Source information:
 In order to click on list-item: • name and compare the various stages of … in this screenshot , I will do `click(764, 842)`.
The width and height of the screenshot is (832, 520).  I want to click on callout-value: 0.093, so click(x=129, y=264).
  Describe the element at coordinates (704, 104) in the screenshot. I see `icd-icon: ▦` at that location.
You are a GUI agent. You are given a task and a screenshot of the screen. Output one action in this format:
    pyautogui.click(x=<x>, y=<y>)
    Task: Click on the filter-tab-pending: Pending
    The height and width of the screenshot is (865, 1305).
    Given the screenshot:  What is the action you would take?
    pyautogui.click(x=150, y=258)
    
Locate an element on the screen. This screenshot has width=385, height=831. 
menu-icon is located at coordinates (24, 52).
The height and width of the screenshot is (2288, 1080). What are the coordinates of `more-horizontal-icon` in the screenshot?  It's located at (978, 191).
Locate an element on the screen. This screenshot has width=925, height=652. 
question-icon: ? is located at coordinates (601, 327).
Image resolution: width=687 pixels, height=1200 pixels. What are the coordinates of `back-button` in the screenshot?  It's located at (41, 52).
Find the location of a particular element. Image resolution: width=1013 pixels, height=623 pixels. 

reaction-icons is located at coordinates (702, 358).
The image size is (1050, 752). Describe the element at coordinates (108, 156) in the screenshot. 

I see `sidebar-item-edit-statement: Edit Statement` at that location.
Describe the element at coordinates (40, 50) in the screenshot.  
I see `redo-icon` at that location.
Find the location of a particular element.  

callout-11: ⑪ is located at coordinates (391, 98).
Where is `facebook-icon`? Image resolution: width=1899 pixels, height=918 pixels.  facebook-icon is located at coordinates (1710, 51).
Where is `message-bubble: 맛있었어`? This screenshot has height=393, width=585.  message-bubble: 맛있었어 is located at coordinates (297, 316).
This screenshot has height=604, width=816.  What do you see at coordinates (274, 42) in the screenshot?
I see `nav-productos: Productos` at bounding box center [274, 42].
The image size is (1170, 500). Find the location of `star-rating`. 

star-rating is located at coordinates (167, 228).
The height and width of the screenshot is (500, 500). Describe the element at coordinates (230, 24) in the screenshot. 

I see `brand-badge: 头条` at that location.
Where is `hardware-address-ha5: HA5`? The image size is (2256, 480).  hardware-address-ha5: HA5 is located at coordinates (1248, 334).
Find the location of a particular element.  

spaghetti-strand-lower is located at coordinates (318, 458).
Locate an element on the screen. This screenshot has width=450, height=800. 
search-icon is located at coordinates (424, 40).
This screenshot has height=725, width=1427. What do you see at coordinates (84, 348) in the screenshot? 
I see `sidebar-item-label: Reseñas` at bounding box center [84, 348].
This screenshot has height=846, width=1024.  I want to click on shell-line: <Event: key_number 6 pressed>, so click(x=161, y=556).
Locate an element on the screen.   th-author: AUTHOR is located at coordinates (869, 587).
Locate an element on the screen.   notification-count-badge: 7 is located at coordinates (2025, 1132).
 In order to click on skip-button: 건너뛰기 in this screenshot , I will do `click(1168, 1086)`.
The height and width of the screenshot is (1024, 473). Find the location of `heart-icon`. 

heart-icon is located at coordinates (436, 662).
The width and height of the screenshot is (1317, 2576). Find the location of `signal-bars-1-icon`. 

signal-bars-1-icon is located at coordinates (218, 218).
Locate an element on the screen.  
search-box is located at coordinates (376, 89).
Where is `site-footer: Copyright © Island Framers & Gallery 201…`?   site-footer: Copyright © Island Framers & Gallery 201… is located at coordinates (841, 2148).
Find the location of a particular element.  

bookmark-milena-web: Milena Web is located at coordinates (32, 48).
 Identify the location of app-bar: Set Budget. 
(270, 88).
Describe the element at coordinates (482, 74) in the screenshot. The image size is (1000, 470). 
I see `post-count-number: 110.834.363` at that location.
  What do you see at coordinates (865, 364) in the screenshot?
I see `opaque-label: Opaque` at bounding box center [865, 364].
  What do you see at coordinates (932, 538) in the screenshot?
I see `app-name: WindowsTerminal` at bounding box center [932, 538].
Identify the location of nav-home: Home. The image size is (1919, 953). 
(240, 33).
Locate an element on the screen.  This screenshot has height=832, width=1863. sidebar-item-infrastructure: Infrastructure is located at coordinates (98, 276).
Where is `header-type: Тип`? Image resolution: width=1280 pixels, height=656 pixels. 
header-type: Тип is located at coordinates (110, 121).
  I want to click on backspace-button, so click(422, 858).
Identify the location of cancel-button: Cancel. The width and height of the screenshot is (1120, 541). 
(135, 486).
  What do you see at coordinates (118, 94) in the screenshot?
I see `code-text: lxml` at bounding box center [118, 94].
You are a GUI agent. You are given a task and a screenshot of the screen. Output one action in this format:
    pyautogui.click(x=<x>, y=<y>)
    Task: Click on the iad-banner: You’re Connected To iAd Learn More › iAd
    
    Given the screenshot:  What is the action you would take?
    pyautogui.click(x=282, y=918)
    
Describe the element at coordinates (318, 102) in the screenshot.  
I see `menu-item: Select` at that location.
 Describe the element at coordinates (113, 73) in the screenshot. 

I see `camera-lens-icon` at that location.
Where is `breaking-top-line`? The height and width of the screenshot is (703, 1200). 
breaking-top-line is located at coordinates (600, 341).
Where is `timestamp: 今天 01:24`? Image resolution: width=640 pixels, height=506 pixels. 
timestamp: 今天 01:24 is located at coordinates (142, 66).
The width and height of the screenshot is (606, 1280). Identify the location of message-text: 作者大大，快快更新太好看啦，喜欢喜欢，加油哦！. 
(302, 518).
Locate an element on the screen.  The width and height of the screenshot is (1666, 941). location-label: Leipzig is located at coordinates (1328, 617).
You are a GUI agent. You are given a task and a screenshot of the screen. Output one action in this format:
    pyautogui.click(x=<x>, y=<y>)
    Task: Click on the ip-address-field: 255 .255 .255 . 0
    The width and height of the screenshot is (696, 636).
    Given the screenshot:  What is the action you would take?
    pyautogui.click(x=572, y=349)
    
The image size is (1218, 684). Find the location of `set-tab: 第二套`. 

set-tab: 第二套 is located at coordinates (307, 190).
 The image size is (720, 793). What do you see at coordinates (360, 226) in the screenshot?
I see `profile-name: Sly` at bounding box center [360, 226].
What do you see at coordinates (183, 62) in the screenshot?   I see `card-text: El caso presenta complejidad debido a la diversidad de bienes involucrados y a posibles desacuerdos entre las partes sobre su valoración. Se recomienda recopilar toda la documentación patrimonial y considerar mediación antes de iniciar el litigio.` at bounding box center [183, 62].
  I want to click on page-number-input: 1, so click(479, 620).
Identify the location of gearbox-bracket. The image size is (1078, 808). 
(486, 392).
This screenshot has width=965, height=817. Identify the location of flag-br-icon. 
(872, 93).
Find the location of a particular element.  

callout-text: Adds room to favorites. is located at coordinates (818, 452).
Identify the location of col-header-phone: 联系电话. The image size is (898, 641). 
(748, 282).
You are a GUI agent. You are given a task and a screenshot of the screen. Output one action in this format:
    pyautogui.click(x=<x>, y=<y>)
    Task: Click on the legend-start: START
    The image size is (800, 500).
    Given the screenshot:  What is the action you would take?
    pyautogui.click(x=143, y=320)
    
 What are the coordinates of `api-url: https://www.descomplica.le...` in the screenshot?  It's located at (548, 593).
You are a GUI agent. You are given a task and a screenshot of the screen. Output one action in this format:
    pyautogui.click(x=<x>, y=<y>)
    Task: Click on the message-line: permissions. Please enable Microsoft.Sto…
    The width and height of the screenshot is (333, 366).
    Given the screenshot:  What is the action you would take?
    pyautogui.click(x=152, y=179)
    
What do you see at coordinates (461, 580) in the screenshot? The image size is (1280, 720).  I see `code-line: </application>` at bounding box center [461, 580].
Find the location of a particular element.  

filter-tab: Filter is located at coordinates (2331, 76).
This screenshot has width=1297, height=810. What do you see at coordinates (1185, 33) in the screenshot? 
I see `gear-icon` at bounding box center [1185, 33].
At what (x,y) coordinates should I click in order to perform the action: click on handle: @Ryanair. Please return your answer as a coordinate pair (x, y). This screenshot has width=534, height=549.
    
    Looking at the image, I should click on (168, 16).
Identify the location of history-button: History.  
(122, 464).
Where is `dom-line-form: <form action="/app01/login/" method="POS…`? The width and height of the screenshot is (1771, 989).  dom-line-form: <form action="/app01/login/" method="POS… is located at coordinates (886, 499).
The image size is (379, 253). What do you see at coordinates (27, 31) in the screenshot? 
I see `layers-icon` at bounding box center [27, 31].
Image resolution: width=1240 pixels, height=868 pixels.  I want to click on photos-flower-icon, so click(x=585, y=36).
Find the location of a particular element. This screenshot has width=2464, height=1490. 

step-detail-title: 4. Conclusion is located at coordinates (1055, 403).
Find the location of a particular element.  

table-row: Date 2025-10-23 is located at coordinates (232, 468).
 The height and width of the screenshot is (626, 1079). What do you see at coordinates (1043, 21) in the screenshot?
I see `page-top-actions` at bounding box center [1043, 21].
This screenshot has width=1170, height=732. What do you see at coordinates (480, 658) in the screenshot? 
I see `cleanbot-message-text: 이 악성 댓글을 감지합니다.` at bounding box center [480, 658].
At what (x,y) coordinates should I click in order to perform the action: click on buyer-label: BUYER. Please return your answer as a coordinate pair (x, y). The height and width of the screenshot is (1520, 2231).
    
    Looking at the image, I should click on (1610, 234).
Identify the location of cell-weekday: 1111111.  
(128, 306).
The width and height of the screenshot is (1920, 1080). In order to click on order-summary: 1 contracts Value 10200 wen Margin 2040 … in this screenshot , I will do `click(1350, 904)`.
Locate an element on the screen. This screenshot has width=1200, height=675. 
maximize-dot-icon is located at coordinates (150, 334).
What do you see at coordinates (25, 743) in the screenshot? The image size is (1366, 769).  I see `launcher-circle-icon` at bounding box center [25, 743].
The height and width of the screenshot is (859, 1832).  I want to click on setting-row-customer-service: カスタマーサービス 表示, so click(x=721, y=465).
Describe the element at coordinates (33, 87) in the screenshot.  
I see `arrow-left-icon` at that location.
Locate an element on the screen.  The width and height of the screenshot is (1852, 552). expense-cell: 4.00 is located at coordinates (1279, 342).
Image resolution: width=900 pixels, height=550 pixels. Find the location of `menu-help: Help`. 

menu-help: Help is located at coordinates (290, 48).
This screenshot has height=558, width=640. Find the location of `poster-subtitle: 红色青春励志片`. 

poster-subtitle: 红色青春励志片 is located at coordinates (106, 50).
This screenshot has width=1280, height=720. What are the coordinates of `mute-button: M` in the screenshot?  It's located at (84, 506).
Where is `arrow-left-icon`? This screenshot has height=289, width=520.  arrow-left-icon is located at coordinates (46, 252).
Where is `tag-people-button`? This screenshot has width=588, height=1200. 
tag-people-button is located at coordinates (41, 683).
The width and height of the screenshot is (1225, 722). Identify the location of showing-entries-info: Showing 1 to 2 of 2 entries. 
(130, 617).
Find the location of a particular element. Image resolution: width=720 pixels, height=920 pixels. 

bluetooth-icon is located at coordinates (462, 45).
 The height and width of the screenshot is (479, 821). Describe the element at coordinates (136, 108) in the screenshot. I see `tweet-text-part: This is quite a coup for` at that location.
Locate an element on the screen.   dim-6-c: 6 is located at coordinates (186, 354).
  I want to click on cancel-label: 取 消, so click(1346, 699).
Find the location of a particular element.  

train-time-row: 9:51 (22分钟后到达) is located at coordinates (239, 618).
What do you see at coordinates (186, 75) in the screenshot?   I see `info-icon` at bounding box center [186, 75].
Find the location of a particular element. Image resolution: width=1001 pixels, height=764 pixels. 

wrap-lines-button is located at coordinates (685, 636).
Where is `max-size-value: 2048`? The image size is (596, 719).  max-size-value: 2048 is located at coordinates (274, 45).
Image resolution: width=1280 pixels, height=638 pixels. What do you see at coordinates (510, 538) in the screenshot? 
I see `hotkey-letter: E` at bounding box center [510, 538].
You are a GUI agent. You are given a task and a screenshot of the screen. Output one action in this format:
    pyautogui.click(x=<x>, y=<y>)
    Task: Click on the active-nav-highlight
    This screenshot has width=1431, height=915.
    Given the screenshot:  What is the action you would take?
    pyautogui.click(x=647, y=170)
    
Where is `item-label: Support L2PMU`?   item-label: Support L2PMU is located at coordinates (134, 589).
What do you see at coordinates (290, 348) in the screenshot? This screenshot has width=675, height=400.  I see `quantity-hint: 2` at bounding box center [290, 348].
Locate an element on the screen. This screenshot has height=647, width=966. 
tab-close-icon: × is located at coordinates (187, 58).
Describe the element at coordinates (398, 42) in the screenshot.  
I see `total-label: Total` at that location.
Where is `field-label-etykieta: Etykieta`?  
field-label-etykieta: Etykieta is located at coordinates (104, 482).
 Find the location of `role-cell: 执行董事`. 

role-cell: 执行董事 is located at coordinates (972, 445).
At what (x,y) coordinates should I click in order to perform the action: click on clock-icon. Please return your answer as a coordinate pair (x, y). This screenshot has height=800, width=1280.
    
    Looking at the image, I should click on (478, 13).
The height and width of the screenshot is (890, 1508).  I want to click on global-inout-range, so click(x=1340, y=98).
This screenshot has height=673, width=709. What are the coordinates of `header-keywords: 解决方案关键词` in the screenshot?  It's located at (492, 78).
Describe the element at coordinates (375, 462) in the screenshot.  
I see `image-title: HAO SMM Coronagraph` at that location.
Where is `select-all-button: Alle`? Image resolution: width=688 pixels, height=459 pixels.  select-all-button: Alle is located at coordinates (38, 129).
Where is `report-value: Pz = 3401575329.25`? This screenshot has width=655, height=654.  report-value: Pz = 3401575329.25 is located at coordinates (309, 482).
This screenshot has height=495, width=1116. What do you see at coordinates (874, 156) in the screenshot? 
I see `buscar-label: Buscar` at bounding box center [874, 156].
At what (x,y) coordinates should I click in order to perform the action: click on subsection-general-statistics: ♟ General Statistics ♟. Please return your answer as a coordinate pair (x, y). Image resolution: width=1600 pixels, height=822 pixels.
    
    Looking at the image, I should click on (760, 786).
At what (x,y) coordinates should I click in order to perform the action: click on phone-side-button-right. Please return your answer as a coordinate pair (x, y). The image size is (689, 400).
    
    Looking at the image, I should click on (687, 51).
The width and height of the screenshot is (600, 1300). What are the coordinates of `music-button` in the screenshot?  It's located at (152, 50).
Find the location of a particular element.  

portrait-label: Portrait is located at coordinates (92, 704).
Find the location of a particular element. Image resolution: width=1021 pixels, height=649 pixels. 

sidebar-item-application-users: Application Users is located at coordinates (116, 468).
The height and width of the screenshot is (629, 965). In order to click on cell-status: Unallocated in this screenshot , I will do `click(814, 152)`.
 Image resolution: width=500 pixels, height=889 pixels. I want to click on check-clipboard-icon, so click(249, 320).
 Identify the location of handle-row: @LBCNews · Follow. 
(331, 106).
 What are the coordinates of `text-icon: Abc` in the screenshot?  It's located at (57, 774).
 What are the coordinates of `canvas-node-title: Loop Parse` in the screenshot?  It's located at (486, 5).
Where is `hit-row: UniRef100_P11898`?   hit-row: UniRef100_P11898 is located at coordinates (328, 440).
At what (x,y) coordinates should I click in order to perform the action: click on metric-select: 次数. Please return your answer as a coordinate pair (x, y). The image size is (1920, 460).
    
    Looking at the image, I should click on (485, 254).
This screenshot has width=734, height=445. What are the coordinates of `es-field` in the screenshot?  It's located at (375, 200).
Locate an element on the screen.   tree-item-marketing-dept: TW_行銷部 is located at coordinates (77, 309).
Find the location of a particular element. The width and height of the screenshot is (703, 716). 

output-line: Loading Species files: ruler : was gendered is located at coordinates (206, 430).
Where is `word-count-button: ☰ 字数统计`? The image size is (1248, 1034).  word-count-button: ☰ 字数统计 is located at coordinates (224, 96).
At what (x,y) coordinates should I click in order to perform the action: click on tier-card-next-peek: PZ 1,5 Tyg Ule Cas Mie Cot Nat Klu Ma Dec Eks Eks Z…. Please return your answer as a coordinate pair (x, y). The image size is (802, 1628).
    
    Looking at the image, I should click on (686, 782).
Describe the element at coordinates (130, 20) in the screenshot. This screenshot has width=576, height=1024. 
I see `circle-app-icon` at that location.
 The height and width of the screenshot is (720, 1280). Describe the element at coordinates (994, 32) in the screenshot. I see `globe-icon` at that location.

Task prompt: Please copy out the rows above, unchanged, from the line containing "is (703, 1200)." up to and including the line containing "(302, 518).".

Task solution:
Where is `breaking-top-line`? The height and width of the screenshot is (703, 1200). 
breaking-top-line is located at coordinates (600, 341).
Where is `timestamp: 今天 01:24`? Image resolution: width=640 pixels, height=506 pixels. 
timestamp: 今天 01:24 is located at coordinates (142, 66).
The width and height of the screenshot is (606, 1280). Identify the location of message-text: 作者大大，快快更新太好看啦，喜欢喜欢，加油哦！. 
(302, 518).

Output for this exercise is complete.